This program create a model to predict if the user clicks or not from a dataset of advertising data. The model is already saved you have just to give your data and the trained model will be apply on it. In input the program takes a JSON file. In output it gives a CSV with the first column which contains the predicted values.
To launch the program follow the instructions:
- Clone the current git repository.
- In the terminal, move to the root folder of the cloned project.
- Do the command
sbt assembly
to create the JAR file. - Execute the command
mv target/scala2.12/adprediction-assembly-1.0.jar adprediction.jar
- Launch with
java -jar adPrediction.jar [param]
param is run or predict. run is for re train the model and predict is for predict the label of a data file.
To train a new model, first make sure a file called data-students.json
exists in the project's directory, and that it contains a label column.
Please make sure that if a folder named models
exists, you delete it beforehand.
Then, train a new model by calling java -jar adprediction.jar train
. It should take a few minutes, and the results are in models/LogisticRegression
. The metrics for the trained model are shown during the process.
The prediction requires a model to be created beforehand; the folder models/LogisticRegression
must exist and it must not be empty.
If you have an output
folder, please delete it before running the prediction.
To predict the outcome of input values, run java -jar adprediction.jar predict [filename]

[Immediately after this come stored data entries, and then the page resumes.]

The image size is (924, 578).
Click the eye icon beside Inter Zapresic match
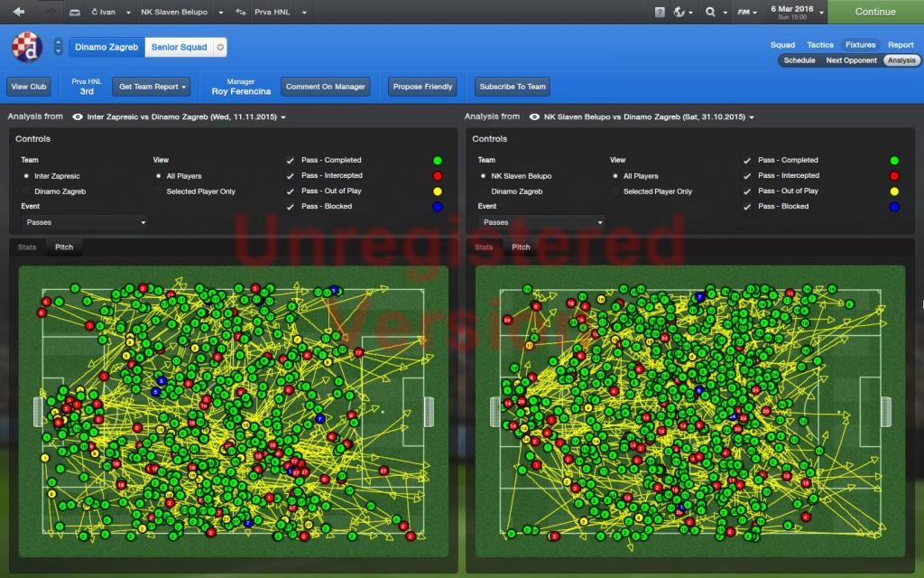78,117
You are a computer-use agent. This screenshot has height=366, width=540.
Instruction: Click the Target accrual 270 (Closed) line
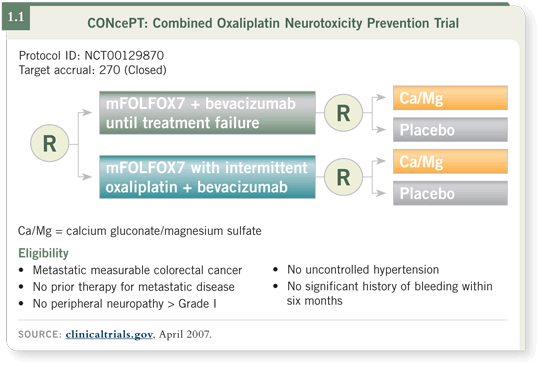92,70
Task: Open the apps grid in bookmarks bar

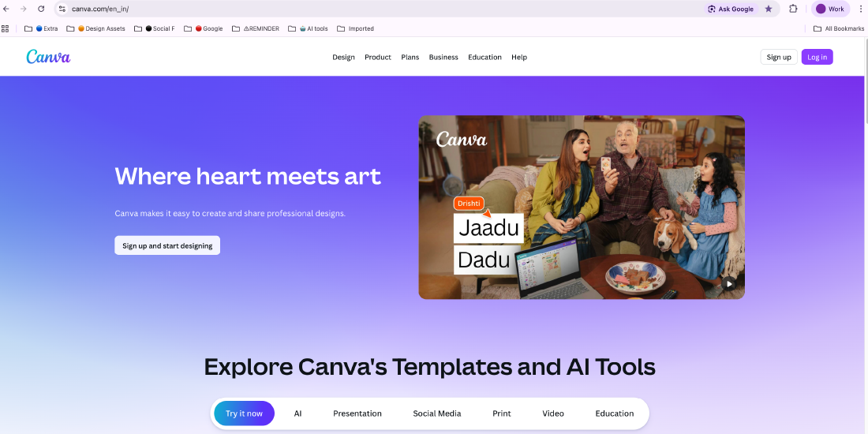Action: 6,28
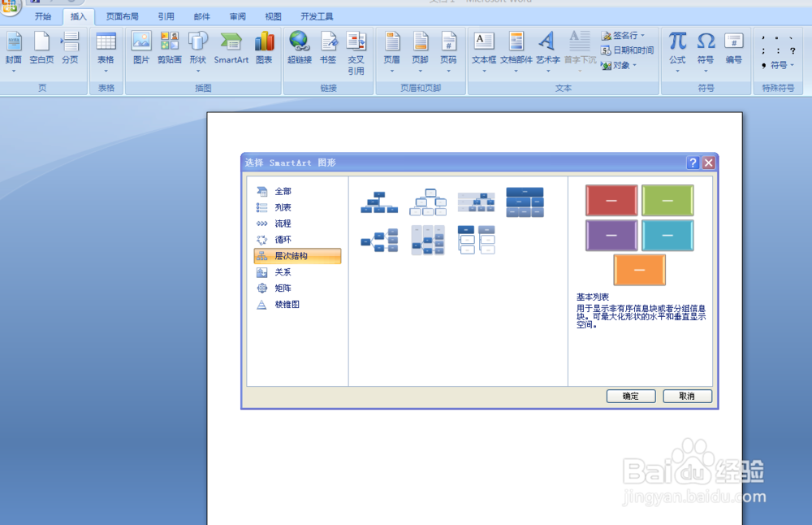Expand the 对象 (Object) dropdown arrow

[637, 67]
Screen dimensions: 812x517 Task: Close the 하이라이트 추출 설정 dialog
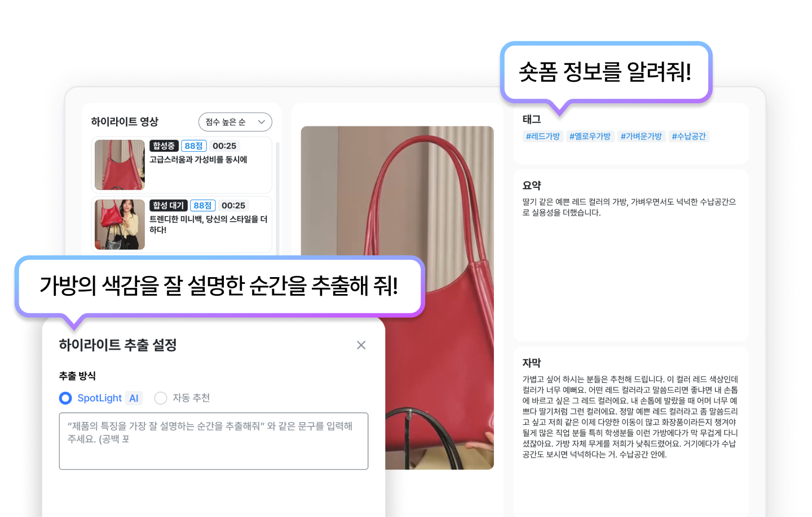(x=361, y=345)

, where filename is the path to a JSON file.
Please note that if your data contains a label attribute, it will be replaced during the process by predicted values.
The results are stored in a folder called output
. Inside, you will find some files, namely one CSV containing the results. The CSV's name changes because of Spark implementation of workers, but it should always follow the scheme part-0000-xxxx.csv
.
The predicted label is stored in the first column, called label, and the value varies from true to false.